We take security seriously. If you discover a vulnerability, do not open a public GitHub issue.

1. Email cerealboxx123@gmail.com with subject [SECURITY] guildpass-core — <brief description>.
2. Include:
   • Description of the vulnerability
   • Steps to reproduce
   • Potential impact
   • Suggested mitigations (optional)
3. We will acknowledge receipt within 72 hours and provide an initial assessment within 7 days.

This repository contains:

• A Fastify REST API with Prisma/PostgreSQL
• Solidity smart contracts (ERC-721 MembershipNFT)
• A policy engine for access decisions

Smart contract vulnerabilities are treated as critical.

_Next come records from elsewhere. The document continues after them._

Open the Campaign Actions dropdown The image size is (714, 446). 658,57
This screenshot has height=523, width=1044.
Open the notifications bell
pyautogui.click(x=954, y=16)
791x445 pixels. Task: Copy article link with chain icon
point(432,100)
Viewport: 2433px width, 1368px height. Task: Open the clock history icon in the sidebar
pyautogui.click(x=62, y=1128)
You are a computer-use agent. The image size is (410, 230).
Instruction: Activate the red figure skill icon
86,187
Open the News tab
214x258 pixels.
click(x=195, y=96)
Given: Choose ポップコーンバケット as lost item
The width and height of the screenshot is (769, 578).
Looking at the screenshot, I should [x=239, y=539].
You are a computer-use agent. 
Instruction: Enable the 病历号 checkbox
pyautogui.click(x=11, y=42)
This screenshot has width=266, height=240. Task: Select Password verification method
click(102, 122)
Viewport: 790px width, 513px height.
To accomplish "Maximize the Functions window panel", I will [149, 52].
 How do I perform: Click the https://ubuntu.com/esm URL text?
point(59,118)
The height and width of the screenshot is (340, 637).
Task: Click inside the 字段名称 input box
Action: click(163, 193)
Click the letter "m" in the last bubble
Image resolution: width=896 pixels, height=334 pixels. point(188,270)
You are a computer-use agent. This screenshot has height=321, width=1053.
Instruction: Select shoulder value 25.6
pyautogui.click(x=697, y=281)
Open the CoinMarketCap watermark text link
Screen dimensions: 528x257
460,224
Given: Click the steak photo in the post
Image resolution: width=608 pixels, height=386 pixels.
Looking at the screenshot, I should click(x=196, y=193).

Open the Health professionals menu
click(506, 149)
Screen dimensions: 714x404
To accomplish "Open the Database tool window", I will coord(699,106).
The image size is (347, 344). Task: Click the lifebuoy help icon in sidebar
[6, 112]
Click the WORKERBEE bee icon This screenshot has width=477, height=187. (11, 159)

In-scope issues include:

• Reentrancy attacks
• Access control bypasses (unauthorised mint/burn/renew)
• Integer overflow/underflow in expiry logic
• Incorrect event emission that breaks off-chain indexing
• Denial of service vectors in public-facing functions

In-scope:

• Unauthorised access to admin endpoints
• SQL injection or Prisma query manipulation
• Privilege escalation via role endpoints
• Wallet address spoofing in access checks
• Exposure of secrets or private keys in logs or responses

• Third-party libraries (report to their maintainers)
• Discord platform vulnerabilities (report to Discord)
• Issues in deployed testnet contracts (no funds at risk)

• We will work with you to understand and resolve the issue.
• We ask for a 90-day coordinated disclosure window.
• We will credit reporters in release notes unless you prefer anonymity.
• We will not take legal action against good-faith security reporters.

Thank you for helping keep GuildPass secure.